# Tau Riptide WIP



## imm0rtal reaper (Jul 15, 2008)

Hey guys, 

It's been quite a long time since I worked on a GW product, 2012 I believe. But I picked a load of Tau stuff from a friend recently and have just finished building the riptide today. I've wanted a riptide ever since they were released, so am a happy chappy right now!

Here it is: 



















I didn't want to just build it in the "standard" pose and wanted to get as much movement into the pose as possible. It's a chunky model and it's easy for it to look really static.

I started out by getting an idea of the kind of pose I wanted in my head and building the base first. I used Hirst Arts blocks (more of that, here) to get the height and then started assembly from the bottom up, pinning the feet and then working my way up the body. 

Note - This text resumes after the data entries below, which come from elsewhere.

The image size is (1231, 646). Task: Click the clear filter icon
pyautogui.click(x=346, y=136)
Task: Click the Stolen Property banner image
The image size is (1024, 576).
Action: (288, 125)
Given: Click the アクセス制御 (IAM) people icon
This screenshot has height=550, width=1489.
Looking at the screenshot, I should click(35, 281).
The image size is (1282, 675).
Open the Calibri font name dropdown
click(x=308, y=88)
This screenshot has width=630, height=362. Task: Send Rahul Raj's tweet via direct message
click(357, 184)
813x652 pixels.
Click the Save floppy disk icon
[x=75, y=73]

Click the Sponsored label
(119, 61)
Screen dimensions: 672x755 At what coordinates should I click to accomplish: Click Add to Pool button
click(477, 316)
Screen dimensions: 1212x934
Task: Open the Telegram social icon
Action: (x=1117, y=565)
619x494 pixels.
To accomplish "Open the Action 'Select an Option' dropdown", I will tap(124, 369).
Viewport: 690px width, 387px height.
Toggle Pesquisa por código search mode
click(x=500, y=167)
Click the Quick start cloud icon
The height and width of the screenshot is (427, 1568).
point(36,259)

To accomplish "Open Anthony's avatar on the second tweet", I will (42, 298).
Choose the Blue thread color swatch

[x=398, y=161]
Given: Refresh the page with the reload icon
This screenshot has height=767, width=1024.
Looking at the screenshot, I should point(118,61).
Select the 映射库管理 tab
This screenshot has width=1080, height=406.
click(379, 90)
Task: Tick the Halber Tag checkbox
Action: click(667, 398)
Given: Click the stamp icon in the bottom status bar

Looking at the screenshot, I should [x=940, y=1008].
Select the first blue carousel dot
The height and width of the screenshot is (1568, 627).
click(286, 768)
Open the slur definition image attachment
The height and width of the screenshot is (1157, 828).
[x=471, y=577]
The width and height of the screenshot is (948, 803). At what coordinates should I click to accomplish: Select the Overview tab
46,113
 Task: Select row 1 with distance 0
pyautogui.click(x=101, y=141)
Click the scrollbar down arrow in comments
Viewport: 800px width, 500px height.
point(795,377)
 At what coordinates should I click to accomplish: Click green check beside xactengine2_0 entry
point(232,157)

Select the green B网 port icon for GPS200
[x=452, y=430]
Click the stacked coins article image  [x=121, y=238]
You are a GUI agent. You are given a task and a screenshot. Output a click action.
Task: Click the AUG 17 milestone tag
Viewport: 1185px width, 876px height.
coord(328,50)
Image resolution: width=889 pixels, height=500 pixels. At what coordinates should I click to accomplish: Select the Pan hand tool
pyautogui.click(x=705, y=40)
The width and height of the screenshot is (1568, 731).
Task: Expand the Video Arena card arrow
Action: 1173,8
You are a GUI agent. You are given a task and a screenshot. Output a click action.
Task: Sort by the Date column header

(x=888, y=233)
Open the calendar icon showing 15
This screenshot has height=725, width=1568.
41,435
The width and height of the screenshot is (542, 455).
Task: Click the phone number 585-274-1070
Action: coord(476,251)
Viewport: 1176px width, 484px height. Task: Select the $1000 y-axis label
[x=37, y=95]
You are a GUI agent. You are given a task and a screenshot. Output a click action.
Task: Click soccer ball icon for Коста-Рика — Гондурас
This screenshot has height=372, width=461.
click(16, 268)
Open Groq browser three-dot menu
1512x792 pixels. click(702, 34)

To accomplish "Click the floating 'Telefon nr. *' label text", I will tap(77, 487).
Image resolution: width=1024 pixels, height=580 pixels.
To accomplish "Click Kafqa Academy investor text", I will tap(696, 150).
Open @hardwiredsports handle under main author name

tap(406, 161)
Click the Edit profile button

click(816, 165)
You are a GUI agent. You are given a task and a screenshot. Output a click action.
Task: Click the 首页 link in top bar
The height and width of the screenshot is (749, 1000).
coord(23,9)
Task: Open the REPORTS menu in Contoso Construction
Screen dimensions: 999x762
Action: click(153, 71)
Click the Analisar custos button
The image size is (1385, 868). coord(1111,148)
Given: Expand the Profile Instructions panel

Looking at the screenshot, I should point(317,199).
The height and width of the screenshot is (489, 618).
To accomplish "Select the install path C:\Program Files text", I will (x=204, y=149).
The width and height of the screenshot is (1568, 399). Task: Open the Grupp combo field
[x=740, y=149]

I'm really pleased with the results and am looking forward to painting him up. I also got one of the FW Tau 54mm fire warriors in with all the stuff so am using him as a colour scheme test (I've not done any real painting in months and months so I need to dust of the skill set)

Let me know what you think!


----------



## Gothic (May 12, 2008)

Welcome back reaper (looks like my idles back). I love the pose of the riptide, does this mean another project log coming up?

Gothic


----------



## imm0rtal reaper (Jul 15, 2008)

@Gothic 






Thank you :biggrin:

It may mean the start of a new plog. I'm going to see how the riptide treats me on the painting table before I fully decide though.


----------



## Gothic (May 12, 2008)

I can't wait to see it painted


----------



## Jacobite (Jan 26, 2007)

Looking good reap, the build and positioning look top notch and the base fits well. The only thing that's bugging me about it is the head. It's not a problem with what you've done, it's a flaw in the kitself. A) It's too small for my tastes but the main thing is is that it the kit doesn't really allow you angle it up very well. So much of the intention of a mini is dictated by the head and where it's looking. At the moment it looks like it's looking down which gives me the idea that it's tripped over. I'm not sure if there is anyway you can raise it's line of sight via the head to change that. From the front it's not so bad but side on it really shows. Not sure if there is anything you can do about it due to the limitations of the kit, and as I said it's not your fault, just my opinion though.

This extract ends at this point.